Il dipendente in malattia non può svolgere, pena il licenziamento, attività che aggravino i postumi della malattia
Maria Novella Bettini
È legittimamente licenziabile il dipendente “in malattia” che, pur avendo riportato una distorsione alla caviglia, partecipi, durante la malattia, a due partite calcistiche, compromettendo in tal modo la propria guarigione.
Lo ha affermato la Corte di Cassazione (2 maggio 2017, n. 10647) considerando la condotta in questione gravemente lesiva del legame fiduciario con l’azienda.
Il lavoratore assente per malattia deve, infatti, assumere un comportamento improntato al rispetto dei principi di correttezza (art. 1175 c.c.) e di buona fede (art. 1375 c.c.), nonché di diligenza (art. 2104 c.c.) e di fedeltà (art. 2105 c.c.).

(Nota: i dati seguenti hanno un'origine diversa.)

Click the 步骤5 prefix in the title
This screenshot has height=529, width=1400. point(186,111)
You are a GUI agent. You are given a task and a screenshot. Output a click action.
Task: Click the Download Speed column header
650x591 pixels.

Di conseguenza, secondo la giurisprudenza, lo svolgimento di altra attività lavorativa durante la malattia può giustificare il licenziamento per violazione dei doveri generali di correttezza e buona fede e degli specifici obblighi contrattuali di diligenza e di fedeltà. Ciò, non solo nell’ipotesi in cui l’attività svolta sia di per sé sufficiente a far presumere l’inesistenza della malattia, ma anche quando la medesima attività appaia idonea a pregiudicare o ritardare la guarigione e il rientro in servizio del lavoratore, come nel caso esaminato dalla sentenza in commento. Pertanto:
- da un lato, la prestazione di attività lavorativa presso terzi con lo svolgimento delle medesime mansioni essendo di per sé idonea a compromettere o comunque ritardare la guarigione, legittima il licenziamento del dipendente (si veda, fra le tante, Cass. 22 maggio 2015, n. 10627, secondo cui la prestazionedi attività lavorativa in favore di terzi, da parte del dipendente che goda di un periodo di riposo, è sanzionabile (anche con il licenziamento) in quanto, impedendo la reintegrazione delle energie psicofisiche del lavoratore, risulti pregiudizievole al corretto adempimento dell’obbligazione lavorativa verso il suo datore di lavoro; 4 luglio 2014, n. 15365, che ha ritenuto legittimo il licenziamento, per violazione del divieto di non concorrenza e svolgimento di doppio lavoro, di un macellaio di un supermercato che, assente per malattia dal suo posto di lavoro, svolge le stesse mansioni in un’altra azienda; e Cass. 8 marzo 2013, n. 5809, in Dir. merc. lav., 2014, 267, con nota di IOELE, Considerazioni sulla giurisprudenza in tema di licenziamento dell’ammalato che svolge altra attività, che ha ritenuto legittimo il licenziamento di una lavoratrice con mansioni di addetta al bar all’interno di un autogrill, la quale, durante gli ultimi tre giorni di assenza giustificata da infortunio alla caviglia, ha lavorato presso un bar appartenente ad una società di cui era socia (cfr. anche Cass. 10 febbraio 2017, n. 3630; Cass. 21 settembre 2016, n. 18507; App. Milano 1 marzo 2013, n. 166, in Guida lav., 2013, n. 38, 38);
- dall’altro, lo svolgimento di attività in contrasto con lo stato di malattia o infortunio, in quanto idonea a comportare il pericolo di aggravamento dei postumi della malattia (distorsione della caviglia) in ragione dello sport praticato (calcio), integra una condotta, minando il rapporto fiduciario fra datore di lavoro e lavoratore, non consente la prosecuzione, nemmeno provvisoria, del rapporto di lavoro ai sensi dell’art. 2119 c.c. (giusta causa di licenziamento, anche se il ccnl non elenchi tale ipotesi fra quelle che comportano la sanzione espulsiva (v. Cass. 9 gennaio 2015, n. 144; 22 dicembre 2006, n. 27464 e 23 marzo 2006, n. 6454);
- invece, lo stato di malattia è compatibile con l’esercizio di altre attività lavorative e non lavorative, quando non pregiudicano la guarigione o la sua tempestività (es. attività amatoriali, ludico ricreative o hobbistiche) (v. Cass. 27 febbraio 2008, n. 5106 e Trib. Rieti 13 febbraio 2014, in Guida lav., 2014, n. 38, 42).